Es ist in diesem Zusammenhang von Interesse darauf hinzuweisen, daß in der buddhistischen Kunst im großen Stil Bilder von Schädeln, abgetrennten Köpfen, Leichen, Mordszenen… gezeigt werden. Buddhistische Mönche wurden ermutigt, über Leichen in verschiedenen Verwesungszuständen zu meditieren… Es wurde auch empfohlen, daß die höchsten Einweihungen des Kalachakra-Tantra in Krematorien, Beinhäusern, Gräbern, Mordstätten stattfinden sollen (vgl. S. 12).
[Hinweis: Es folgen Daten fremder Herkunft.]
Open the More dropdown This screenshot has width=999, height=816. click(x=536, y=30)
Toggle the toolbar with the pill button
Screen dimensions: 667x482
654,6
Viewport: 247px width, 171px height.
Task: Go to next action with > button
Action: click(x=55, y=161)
Im tibetischen Buddhismus sind viele Gottheiten keineswegs freundlich und barmherzig, sondern grausam… Es sind Gottheiten, die mit bedrohlichen und zornigen Gesichtern, Schwertern, Halsketten und Schalen aus menschlichen Schädeln dargestellt werden, mit Leichen, die von ihren Füßen zertreten werden. Der größte Teil des tibetisch-buddhistischen Symbolbuchs zeigt Waffen, abgetrennte Köpfe, menschliche Schädel und Knochen (vgl. S. 12). Die grimmigste Gottheit, die für die Verteidigung des buddhistischen „Glaubens“ zuständig ist, heißt Palden Lhamo und ist der persönliche Beschützer des Dalai Lama und der Stadt Lhasa. Palden Lhamo wird als weibliche Gottheit dargestellt, schwarz, bewaffnet und auf einem Pferd. Sie ist eine grausame und mörderische Gottheit… Die Verehrung solch grausamer Gottheiten ist in der tibetisch-buddhistischen Welt weit verbreitet. Die Menschen glauben, daß solche Gottheiten wirksamer sind als gütige (vgl. S. 13–16).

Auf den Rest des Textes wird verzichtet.